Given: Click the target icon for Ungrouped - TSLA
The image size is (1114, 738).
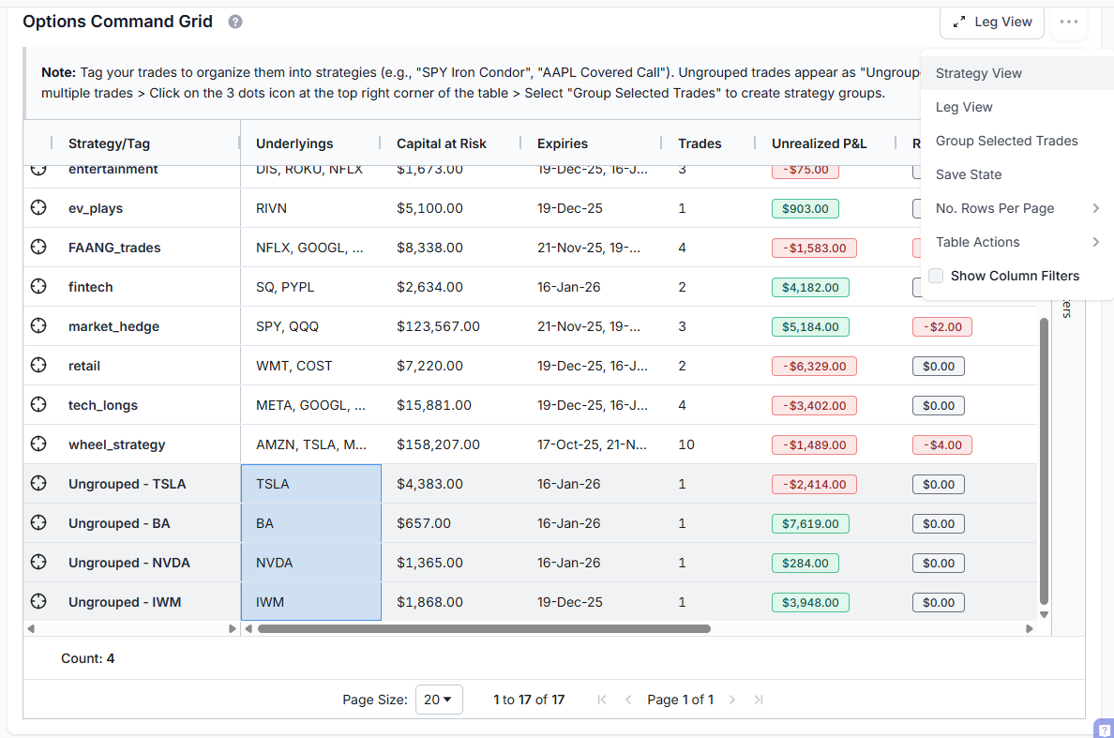Looking at the screenshot, I should [x=38, y=484].
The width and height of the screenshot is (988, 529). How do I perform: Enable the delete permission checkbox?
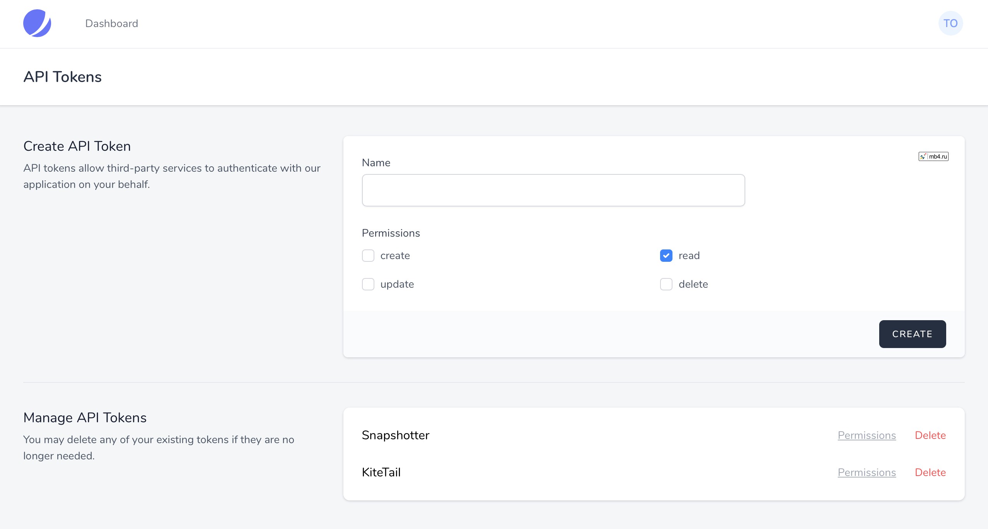click(x=667, y=284)
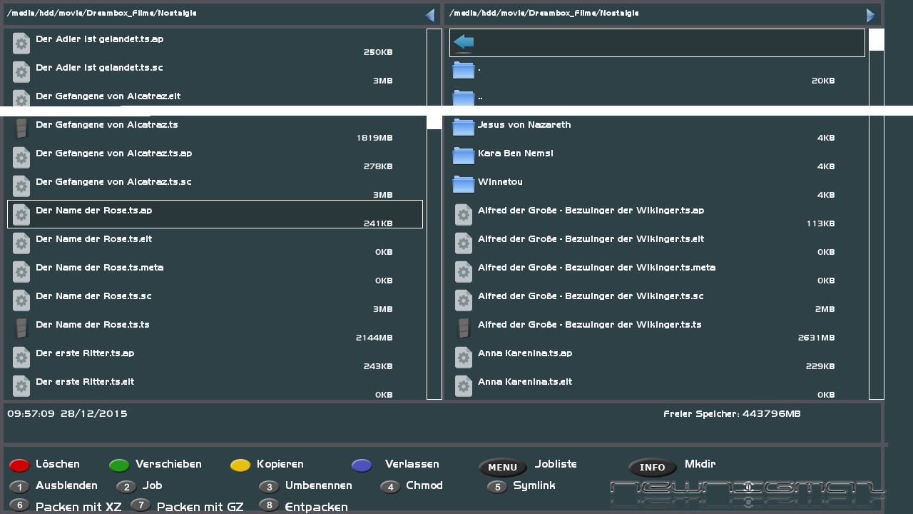Open the Winnetou folder icon
Screen dimensions: 913x514
pos(464,184)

____________

--- The problem ---
Quote exactly the lines from the line that contains "The image size is (1114, 738)." through the last line of the listing, please, leaving out all pictures.

--- Response ---
The image size is (1114, 738).
Looking at the screenshot, I should [x=38, y=484].
The width and height of the screenshot is (988, 529). How do I perform: Enable the delete permission checkbox?
click(x=667, y=284)
Open the Winnetou folder icon
Screen dimensions: 913x514
pos(464,184)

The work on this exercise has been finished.